Do you know how much of your beloved BlackBerry can be absorbed back into nature? Have you envisioned the end-of-life plan for your precious new iPad? Considered cradle-to-cradle care for your webcam?

High-tech entrepreneurs Marc Aelbrecht, Jean-Pierre D'Haese and Xavier Petre are betting that if you haven’t factored these questions into your purchasing choices yet, you soon will — and you’ll go looking for companies like theirs. The three Belgians are the brains and consciences behind United Pepper, the first electronics producer in the world to receive certification for “fair trade,” signifying the sustainability of its production process and good working conditions in its manufacturing facilities in Vietnam.

Equally important to the company are its products’ biodegradability and recyclability. United Pepper makes a webcam so green it’s been known to sprout on occasion. The octopus-shaped Lili is filled with a fiber similar to cotton called kapok and sand from the Mekong River, and if it is kept too long in a damp environment, kapok seeds may send forth little tendrils through Lili’s cotton sheath.

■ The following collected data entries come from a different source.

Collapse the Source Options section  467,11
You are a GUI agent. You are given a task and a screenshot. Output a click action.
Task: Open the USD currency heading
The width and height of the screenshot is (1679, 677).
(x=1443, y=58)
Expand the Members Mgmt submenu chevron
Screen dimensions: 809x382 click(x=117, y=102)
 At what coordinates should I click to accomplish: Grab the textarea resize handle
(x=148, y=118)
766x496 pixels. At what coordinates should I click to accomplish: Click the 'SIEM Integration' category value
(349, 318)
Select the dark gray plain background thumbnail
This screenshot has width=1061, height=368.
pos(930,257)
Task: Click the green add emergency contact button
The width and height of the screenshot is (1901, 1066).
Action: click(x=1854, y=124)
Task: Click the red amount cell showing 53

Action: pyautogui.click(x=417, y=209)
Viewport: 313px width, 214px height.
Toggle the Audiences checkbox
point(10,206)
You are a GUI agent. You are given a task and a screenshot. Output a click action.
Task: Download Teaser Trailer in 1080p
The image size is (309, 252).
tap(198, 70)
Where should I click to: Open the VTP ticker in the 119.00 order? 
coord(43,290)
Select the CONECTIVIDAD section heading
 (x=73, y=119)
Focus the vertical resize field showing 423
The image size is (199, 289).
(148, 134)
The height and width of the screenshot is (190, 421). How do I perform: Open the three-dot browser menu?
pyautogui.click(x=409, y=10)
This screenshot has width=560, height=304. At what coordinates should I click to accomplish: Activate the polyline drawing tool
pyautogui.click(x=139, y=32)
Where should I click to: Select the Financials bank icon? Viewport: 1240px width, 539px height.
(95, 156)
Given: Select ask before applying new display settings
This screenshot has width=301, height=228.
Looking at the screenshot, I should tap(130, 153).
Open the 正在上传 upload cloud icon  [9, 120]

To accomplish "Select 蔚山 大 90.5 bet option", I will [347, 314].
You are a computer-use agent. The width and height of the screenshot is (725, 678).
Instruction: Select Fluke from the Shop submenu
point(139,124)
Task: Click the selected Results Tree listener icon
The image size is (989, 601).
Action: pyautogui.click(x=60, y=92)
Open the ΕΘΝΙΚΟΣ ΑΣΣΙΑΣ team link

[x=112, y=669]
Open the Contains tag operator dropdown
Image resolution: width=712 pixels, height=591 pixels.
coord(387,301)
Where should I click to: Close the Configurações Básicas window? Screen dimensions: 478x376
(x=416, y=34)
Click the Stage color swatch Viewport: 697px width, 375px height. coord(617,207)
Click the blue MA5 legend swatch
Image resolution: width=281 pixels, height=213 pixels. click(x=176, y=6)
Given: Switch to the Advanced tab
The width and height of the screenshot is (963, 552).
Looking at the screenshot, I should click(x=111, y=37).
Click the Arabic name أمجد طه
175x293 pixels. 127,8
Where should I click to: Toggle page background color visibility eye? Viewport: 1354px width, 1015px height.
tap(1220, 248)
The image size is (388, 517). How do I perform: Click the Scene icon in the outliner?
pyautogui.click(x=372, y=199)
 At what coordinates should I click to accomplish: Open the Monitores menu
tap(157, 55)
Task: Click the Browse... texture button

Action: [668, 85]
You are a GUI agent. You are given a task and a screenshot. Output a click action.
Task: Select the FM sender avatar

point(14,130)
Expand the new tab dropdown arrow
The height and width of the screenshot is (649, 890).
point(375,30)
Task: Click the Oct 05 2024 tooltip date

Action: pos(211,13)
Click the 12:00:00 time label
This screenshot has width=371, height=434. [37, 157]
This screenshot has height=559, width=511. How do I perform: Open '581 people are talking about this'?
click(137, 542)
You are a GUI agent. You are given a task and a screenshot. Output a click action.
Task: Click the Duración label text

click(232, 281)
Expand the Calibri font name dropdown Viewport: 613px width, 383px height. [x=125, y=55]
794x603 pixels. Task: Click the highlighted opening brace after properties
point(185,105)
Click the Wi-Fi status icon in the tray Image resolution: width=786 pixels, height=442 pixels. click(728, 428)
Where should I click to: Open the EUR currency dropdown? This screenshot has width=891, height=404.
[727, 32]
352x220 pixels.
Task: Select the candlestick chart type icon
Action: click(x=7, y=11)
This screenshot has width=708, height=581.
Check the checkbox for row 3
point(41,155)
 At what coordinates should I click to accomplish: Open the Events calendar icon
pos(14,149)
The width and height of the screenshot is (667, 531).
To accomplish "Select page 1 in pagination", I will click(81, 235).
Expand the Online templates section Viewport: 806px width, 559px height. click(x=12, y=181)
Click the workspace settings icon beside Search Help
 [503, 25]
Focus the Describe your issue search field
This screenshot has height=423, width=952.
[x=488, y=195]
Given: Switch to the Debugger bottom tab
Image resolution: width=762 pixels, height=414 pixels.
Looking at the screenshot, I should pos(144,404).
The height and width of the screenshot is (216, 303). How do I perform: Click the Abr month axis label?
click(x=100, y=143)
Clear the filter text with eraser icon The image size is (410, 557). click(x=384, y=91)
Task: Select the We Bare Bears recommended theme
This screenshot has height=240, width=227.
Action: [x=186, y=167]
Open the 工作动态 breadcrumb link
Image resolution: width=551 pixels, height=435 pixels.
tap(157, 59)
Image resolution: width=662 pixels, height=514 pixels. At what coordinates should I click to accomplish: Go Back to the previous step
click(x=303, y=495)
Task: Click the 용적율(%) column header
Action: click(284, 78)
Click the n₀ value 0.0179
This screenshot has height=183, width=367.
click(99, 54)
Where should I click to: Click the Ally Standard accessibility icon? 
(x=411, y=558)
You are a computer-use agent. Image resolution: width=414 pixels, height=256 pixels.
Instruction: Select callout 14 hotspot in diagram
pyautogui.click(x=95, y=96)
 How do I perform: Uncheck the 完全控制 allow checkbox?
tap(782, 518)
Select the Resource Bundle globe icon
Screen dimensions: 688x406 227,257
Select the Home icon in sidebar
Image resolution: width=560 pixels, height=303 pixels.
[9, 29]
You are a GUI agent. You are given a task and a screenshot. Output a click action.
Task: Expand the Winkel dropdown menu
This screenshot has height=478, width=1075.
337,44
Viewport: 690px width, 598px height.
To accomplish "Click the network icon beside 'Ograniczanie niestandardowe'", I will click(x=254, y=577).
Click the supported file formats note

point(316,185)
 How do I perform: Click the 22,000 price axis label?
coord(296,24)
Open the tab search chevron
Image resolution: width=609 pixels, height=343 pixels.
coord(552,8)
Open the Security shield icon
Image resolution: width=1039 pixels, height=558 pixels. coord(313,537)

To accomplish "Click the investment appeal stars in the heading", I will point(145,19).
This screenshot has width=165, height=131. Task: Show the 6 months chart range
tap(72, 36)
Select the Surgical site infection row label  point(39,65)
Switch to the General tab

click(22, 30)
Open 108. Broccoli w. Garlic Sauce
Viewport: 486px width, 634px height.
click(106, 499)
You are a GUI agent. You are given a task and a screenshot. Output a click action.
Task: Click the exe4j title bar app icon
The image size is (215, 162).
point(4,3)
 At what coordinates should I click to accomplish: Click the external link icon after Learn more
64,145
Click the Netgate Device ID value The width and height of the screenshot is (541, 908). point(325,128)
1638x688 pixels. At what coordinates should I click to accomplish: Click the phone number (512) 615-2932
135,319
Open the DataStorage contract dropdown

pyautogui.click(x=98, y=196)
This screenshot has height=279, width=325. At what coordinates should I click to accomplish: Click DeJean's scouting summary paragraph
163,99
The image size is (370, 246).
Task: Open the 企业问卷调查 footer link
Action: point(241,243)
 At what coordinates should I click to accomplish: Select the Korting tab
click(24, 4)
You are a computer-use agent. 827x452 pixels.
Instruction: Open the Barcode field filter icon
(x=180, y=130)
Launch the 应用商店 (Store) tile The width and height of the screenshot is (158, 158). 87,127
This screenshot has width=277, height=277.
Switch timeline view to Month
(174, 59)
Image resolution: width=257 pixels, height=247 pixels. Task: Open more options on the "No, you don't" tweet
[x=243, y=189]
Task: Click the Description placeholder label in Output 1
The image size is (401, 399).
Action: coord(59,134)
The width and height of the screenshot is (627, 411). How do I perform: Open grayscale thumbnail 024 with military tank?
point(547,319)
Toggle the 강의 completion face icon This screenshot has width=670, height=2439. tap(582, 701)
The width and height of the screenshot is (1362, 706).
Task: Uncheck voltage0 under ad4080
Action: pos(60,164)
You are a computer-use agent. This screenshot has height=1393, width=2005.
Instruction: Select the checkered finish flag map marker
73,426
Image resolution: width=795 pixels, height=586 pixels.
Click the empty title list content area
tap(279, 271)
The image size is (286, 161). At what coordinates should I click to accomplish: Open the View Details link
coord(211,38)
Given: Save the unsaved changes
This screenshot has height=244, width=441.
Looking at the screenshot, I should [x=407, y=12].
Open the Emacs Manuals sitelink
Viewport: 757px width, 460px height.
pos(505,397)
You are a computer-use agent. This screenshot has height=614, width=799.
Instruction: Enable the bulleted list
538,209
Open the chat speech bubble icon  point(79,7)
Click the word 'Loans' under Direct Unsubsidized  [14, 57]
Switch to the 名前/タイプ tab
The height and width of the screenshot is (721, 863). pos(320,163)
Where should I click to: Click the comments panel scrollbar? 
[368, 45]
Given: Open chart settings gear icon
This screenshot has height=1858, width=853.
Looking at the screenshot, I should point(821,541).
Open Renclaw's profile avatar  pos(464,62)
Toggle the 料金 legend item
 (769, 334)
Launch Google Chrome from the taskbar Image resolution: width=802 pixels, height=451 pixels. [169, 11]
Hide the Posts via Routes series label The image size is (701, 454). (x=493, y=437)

If that evolution doesn’t happen by consumer choice, it may be forced by legislation. The European Union, which the United Nations estimates produces 8.7 million tons of e-waste per year, already has the strictest electronics recycling and disposal regulations in the world enshrined in its directive on Waste from Electrical and Electronic Equipment (WEEE ), but it is poorly enforced. It’s against EU law, for example, to ship off non-working appliances or electronics. Amid scandals of toxic European waste being dumped illegally on third-world countries, European leaders are currently in the process of tightening the WEEE laws even further and pledging better enforcement.